Task goal » Convert the lines from the one containing "The image size is (600, 400)." through the one containing "(500, 480)." into a two-column CSV with the headers input and output. Give one row per pair, with what is asked under input and its answer under output, each in a quoted field with any line breaks replaced by spaces.

Source records »
--------------------------------------------------
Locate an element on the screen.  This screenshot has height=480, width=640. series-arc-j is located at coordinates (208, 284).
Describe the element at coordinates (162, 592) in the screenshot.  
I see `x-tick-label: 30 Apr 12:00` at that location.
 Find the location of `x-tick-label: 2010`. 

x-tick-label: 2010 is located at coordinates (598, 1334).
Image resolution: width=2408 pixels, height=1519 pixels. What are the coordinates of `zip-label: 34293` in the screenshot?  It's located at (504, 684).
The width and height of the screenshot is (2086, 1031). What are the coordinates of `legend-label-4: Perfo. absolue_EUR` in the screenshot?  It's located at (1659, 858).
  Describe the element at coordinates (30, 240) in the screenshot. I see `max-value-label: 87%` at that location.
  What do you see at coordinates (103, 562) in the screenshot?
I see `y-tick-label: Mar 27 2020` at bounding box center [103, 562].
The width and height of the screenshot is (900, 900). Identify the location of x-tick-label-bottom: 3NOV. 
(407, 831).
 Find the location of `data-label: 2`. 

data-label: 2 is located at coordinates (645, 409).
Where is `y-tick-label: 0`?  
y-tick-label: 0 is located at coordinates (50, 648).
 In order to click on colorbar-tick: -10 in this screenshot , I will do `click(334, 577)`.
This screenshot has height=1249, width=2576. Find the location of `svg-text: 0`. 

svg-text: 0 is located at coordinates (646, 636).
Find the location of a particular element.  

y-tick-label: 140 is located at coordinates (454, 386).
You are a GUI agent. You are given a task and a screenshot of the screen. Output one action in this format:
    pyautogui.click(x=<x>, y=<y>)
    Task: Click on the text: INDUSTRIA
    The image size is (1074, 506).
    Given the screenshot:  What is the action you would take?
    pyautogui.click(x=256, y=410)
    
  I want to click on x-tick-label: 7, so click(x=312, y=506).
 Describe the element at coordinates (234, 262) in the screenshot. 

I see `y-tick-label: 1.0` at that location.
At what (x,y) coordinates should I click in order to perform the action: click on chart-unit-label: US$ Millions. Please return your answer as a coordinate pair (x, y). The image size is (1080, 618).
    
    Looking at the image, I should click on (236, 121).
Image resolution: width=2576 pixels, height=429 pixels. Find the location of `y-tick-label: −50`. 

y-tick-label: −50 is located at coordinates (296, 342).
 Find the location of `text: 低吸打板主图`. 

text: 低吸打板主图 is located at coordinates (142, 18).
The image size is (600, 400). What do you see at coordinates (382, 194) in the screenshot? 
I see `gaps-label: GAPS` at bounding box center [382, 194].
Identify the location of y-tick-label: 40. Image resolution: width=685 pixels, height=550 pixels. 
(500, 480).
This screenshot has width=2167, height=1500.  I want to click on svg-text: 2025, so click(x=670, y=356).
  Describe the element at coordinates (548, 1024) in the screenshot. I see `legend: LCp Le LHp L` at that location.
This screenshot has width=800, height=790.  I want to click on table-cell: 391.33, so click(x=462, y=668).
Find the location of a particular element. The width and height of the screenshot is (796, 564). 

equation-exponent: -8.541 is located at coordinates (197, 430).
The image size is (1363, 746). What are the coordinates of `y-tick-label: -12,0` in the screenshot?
--------------------------------------------------
Exercise answer »
input,output
"The image size is (600, 400). What do you see at coordinates (382, 194) in the screenshot?","I see `gaps-label: GAPS` at bounding box center [382, 194]."
"Identify the location of y-tick-label: 40. Image resolution: width=685 pixels, height=550 pixels.","(500, 480)."